··· EXTRACTED TEXT

For testing purposes, kubernetes works just fine with a single master. However, when the master becomes unavailable, for example due to upgrade or instance failure, the kubernetes API will be unavailable. Pods and services that are running in the cluster continue to operate as long as they do not depend on interacting with the API, but operations such as adding nodes, scaling pods, replacing terminated pods will not work. Running kubectl will also not work.

kOps runs each master in a dedicated autoscaling groups (ASG) and stores data on EBS volumes. That way, if a master node is terminated the ASG will launch a new master instance with the master's volume. Because of the dedicated EBS volumes, each master is bound to a fixed Availability Zone (AZ). If the AZ becomes unavailable, the master instance in that AZ will also become unavailable.

For production use, you therefore want to run kubernetes in a HA setup with multiple masters. With multiple master nodes, you will be able both to do graceful (zero-downtime) upgrades and you will be able to survive AZ failures.

Very few regions offer less than 3 AZs. In this case, running multiple masters in the same AZ is an option. If the AZ with multiple masters becomes unavailable you will still have downtime with this configuration. But regular changes to master nodes such as upgrades will be graceful and without downtime.

If you already have a single-master cluster you would like to convert to a multi-master cluster, read the single to multi-master docs.

Note that running clusters spanning several AZs is more expensive than running clusters spanning one or two AZs. This happens not only because of the master EC2 cost, but also because you have to pay for cross-AZ traffic. Depending on your workload you may therefore also want to consider running worker nodes only in two AZs. As long as your application do not rely on quorum, you will still have AZ fault tolerance.

······
··· GIVEN DATA

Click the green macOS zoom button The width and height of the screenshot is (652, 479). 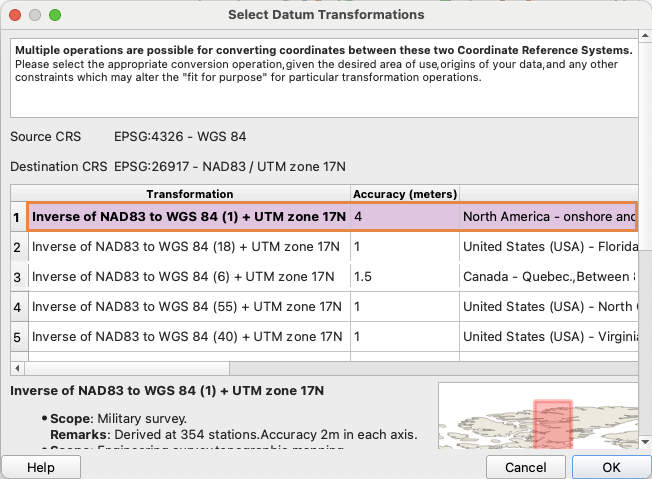coord(54,15)
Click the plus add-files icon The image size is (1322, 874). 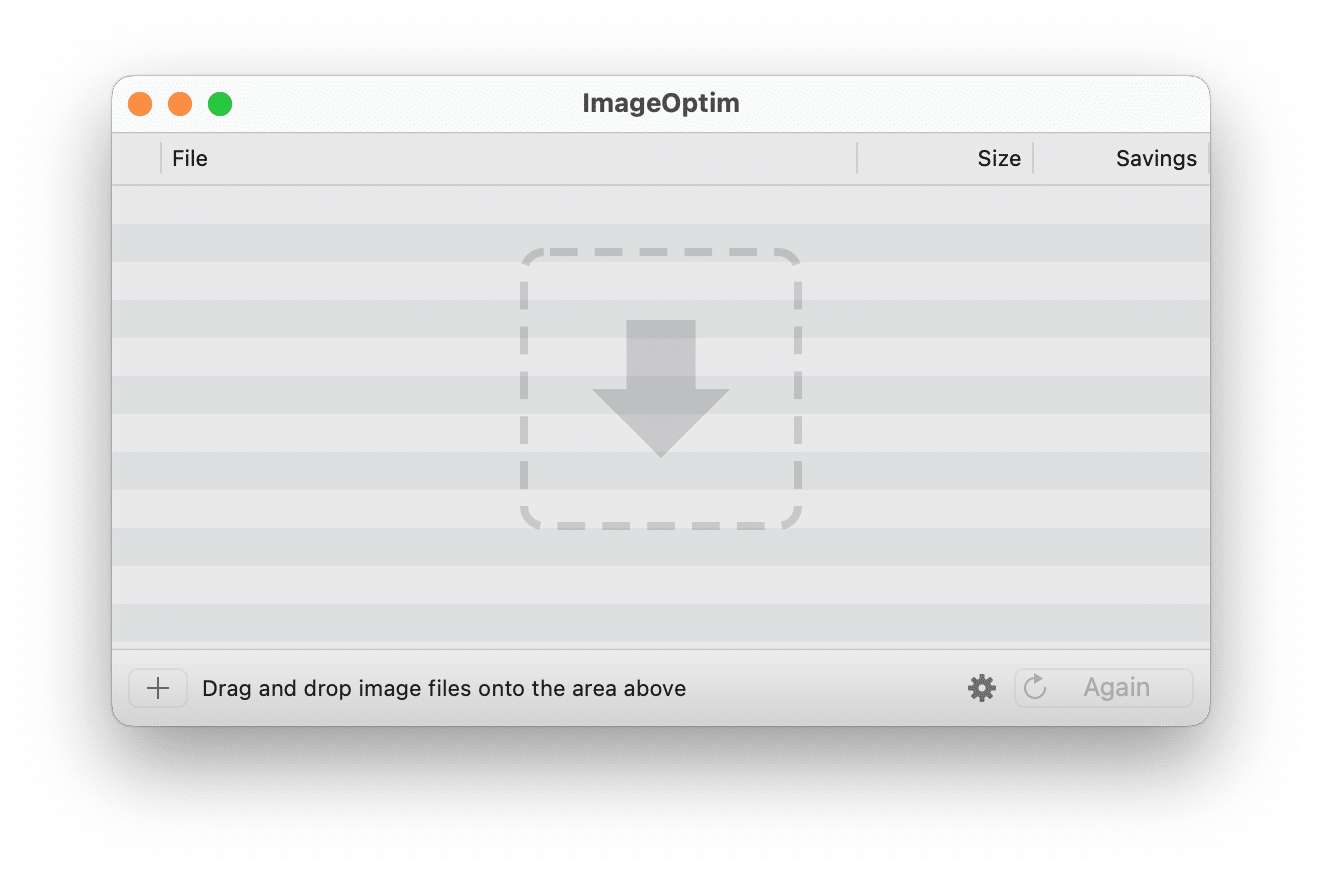[x=157, y=688]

······

(REQUIREMENTS)
1. Repeat word for word the stretch of the Kubernetes high-availability text from "Note that running" through "AZ fault tolerance.".
2. Write what comes next in the Kubernetes high-availability text, starting after its final sentence.
The listing has nothing to do with the Kubernetes high-availability text.

(RESULTS OF THE EXERCISE)
1.
Note that running clusters spanning several AZs is more expensive than running clusters spanning one or two AZs. This happens not only because of the master EC2 cost, but also because you have to pay for cross-AZ traffic. Depending on your workload you may therefore also want to consider running worker nodes only in two AZs. As long as your application do not rely on quorum, you will still have AZ fault tolerance.

2.
Creating a HA cluster

Example 1: public topology

The simplest way to get started with a HA cluster is to run kops create cluster as shown below. The --master-zones flag lists the zones you want your masters to run in. By default, kOps will create one master per AZ. Since the kubernetes etcd cluster runs on the master nodes, you have to specify an odd number of zones in order to obtain quorum.

kops create cluster \
    --node-count 3 \
    --zones us-west-2a,us-west-2b,us-west-2c \
    --master-zones us-west-2a,us-west-2b,us-west-2c \
    hacluster.example.com

Example 2: private topology

Create a cluster using private network topology:

kops create cluster \
    --node-count 3 \
    --zones us-west-2a,us-west-2b,us-west-2c \
    --master-zones us-west-2a,us-west-2b,us-west-2c \
    --topology private \
    --networking <provider> \
    ${NAME}

Note that the default networking provider (kubenet) does not support private topology.

Example 3: multiple masters in the same AZ

If necessary, for example in regions with less than 3 AZs, you can launch multiple masters in the same AZ.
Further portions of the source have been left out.